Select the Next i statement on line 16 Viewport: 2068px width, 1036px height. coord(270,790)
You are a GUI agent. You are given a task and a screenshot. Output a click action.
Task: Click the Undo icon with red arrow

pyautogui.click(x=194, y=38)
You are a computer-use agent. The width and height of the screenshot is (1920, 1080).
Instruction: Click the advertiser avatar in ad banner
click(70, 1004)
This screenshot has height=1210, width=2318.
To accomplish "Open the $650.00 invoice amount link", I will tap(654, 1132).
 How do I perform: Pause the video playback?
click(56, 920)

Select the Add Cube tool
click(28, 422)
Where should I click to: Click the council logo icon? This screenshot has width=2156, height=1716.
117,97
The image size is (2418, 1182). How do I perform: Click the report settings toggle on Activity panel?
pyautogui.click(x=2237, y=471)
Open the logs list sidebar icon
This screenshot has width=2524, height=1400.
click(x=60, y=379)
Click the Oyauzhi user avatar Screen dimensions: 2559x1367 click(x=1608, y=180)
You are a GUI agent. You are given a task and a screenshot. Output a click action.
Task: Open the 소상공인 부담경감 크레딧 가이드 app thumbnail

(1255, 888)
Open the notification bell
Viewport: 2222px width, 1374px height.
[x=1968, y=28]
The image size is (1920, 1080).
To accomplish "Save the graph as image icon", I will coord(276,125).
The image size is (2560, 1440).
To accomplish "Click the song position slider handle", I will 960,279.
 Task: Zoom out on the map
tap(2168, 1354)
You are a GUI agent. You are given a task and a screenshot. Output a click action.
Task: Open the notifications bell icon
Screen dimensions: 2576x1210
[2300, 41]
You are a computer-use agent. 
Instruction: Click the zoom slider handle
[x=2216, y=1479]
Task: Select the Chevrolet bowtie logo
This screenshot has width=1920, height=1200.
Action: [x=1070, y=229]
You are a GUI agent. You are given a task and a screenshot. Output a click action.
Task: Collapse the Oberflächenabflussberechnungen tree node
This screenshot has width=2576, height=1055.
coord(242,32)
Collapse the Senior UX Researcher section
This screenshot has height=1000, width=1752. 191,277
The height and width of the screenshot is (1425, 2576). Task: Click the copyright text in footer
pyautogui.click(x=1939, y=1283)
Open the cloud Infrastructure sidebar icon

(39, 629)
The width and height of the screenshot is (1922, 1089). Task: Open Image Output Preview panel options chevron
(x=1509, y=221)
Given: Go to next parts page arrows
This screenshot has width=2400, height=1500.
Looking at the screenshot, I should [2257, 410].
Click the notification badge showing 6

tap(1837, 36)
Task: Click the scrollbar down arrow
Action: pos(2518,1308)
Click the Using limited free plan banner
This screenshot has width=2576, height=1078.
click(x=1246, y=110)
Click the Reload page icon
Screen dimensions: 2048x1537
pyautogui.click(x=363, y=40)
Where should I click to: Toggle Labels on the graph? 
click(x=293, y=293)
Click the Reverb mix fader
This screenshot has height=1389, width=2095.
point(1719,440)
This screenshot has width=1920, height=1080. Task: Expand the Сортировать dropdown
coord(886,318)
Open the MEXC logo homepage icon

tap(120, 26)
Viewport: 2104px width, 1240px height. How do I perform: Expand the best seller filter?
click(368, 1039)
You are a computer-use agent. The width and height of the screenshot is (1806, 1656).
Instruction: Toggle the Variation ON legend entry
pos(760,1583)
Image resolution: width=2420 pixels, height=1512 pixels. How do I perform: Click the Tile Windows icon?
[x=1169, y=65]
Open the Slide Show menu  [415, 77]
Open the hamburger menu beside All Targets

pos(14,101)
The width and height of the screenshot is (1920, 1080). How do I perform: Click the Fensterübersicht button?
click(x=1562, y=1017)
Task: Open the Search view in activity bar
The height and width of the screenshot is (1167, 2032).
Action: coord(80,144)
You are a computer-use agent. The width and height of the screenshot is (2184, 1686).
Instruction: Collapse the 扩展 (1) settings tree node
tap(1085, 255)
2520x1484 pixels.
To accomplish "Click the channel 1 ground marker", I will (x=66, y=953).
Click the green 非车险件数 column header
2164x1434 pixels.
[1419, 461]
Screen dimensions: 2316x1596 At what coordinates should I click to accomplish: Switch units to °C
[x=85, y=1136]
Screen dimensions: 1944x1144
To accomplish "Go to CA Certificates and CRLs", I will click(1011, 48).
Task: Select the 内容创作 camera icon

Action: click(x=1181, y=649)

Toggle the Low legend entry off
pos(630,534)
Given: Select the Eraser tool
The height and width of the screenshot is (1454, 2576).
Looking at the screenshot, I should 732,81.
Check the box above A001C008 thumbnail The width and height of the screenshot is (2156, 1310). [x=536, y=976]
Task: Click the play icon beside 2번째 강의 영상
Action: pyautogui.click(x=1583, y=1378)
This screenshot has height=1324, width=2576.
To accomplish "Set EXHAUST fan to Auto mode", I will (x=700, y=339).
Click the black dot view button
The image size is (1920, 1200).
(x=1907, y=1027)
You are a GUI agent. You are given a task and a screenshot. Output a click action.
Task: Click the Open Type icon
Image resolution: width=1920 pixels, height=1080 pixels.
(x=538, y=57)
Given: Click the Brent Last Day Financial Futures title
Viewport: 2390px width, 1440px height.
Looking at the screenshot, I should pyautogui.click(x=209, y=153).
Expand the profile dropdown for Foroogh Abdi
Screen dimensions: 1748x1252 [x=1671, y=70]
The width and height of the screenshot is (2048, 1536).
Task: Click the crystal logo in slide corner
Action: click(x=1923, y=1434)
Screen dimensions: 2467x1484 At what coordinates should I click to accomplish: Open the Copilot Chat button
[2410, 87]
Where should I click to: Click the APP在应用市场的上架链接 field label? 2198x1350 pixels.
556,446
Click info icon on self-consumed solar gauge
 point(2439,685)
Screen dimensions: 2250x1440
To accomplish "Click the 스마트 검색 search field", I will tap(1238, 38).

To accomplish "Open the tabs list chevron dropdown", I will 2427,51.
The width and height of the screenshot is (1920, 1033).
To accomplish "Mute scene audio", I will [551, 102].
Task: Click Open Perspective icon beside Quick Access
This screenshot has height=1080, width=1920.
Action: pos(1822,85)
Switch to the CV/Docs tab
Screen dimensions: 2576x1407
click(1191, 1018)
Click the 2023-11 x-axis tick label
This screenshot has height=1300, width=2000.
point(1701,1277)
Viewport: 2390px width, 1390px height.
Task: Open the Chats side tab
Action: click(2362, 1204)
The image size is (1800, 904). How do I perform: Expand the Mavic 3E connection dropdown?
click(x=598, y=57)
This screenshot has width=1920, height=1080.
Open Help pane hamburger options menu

## Your assignment
Reproduce the listing above exactly as far as the line with "Open the notification bell", that line included.

## Worked solution
Select the Next i statement on line 16 Viewport: 2068px width, 1036px height. coord(270,790)
You are a GUI agent. You are given a task and a screenshot. Output a click action.
Task: Click the Undo icon with red arrow

pyautogui.click(x=194, y=38)
You are a computer-use agent. The width and height of the screenshot is (1920, 1080).
Instruction: Click the advertiser avatar in ad banner
click(70, 1004)
This screenshot has height=1210, width=2318.
To accomplish "Open the $650.00 invoice amount link", I will tap(654, 1132).
 How do I perform: Pause the video playback?
click(56, 920)

Select the Add Cube tool
click(28, 422)
Where should I click to: Click the council logo icon? This screenshot has width=2156, height=1716.
117,97
The image size is (2418, 1182). How do I perform: Click the report settings toggle on Activity panel?
pyautogui.click(x=2237, y=471)
Open the logs list sidebar icon
This screenshot has width=2524, height=1400.
click(x=60, y=379)
Click the Oyauzhi user avatar Screen dimensions: 2559x1367 click(x=1608, y=180)
You are a GUI agent. You are given a task and a screenshot. Output a click action.
Task: Open the 소상공인 부담경감 크레딧 가이드 app thumbnail

(1255, 888)
Open the notification bell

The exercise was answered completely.